A guerra colonial deixou marcas profundas em quem lutou nas ex-colónias portuguesas. Doenças causadas pelo stress de guerra atormentam a vida de muitos ex-combatentes do Ultramar.

Muitos encontraram na droga um refúgio. Francisco Martins é um desses casos. Do tempo passado além-mar, recorda que se perdeu na cannabis. “Andava meio perdido por causa da ervinha, a tal liamba. Hoje chamam-lhe cannabis“, conta. Apesar de ter feito diversos tratamentos, não conseguiu combater a doença. “Mesmo quando vim para cá, continuei [a consumir] e foi aí que estraguei a minha vida. Estava mesmo ‘apanhado'”, explica.

A cannabis foi apenas o início. Francisco também conheceu o haxixe e admitiu ter cultivado cannabis em casa. Quando questionado sobre os efeitos da droga, diz que sentia que era superior, capaz de conquistar o mundo. “Agora vejo que era tudo uma ilusão”, conclui.

Finda a guerra colonial e combatido o vício das drogas, iniciou um outro não menos poderoso: o álcool. “Agora afundo-me de vez em quando no vinho, para esquecer o passado e alegrar o presente. Amanhã, torno a beber para esquecer o passado, que é hoje”. Com 41 anos fica reformado devido a este vício, pois “não atinava com o trabalho”. Nunca mais voltou a trabalhar, e nunca mais deixou de beber. “Sinto falta do álcool para despertar um bocado”, explica. Por causa da dependência, foi-se afastando da família. “Interessava-me já mais a droga do que a mulher e os filhos”, desabafa.

Destino traçado

O início da guerra do Ultramar deu-se em Angola, com Salazar a recusar abrir mão das colónias e a utilizar a luta como tentativa de dominar as forças locais que queriam liberdade. Os mais jovens já sabiam o que o futuro lhes reservava. “A partir dos 18 anos, naquele tempo, já estávamos condenados a ir para a tropa. E não podíamos sair de Portugal”, explica Francisco Martins.
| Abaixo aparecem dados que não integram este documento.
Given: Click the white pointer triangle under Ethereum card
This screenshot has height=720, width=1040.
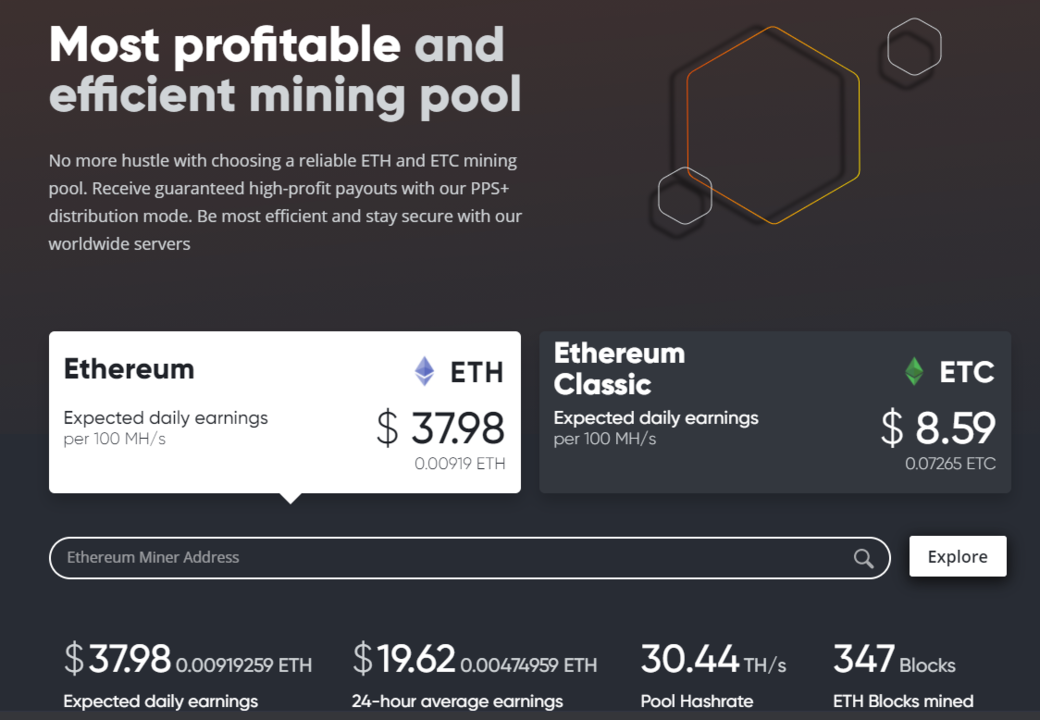Looking at the screenshot, I should [x=290, y=497].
Depois de sete meses de milícia em Lisboa, foi mobilizado para África. Chegado a um país desconhecido, Francisco depara-se com “condições precárias” e com “uma guerra subversiva”. “Lembro-me de uma vez ir a sair e rebentar um petardo mesmo em frente à casa do general. Os dois soldados que estavam de sentinela morreram e passou um estilhaço perto de mim”, conta.

Dos pontos positivos de ir combater para outro país, Francisco relembra que adorava o clima em Angola e a liberdade sexual que já lá havia. De regresso a Portugal, o ex-combatente só pensava em voltar àquela terra que o tinha acolhido. Sorte ou acaso, Francisco não voltou a Angola, por causa do 25 de Abril.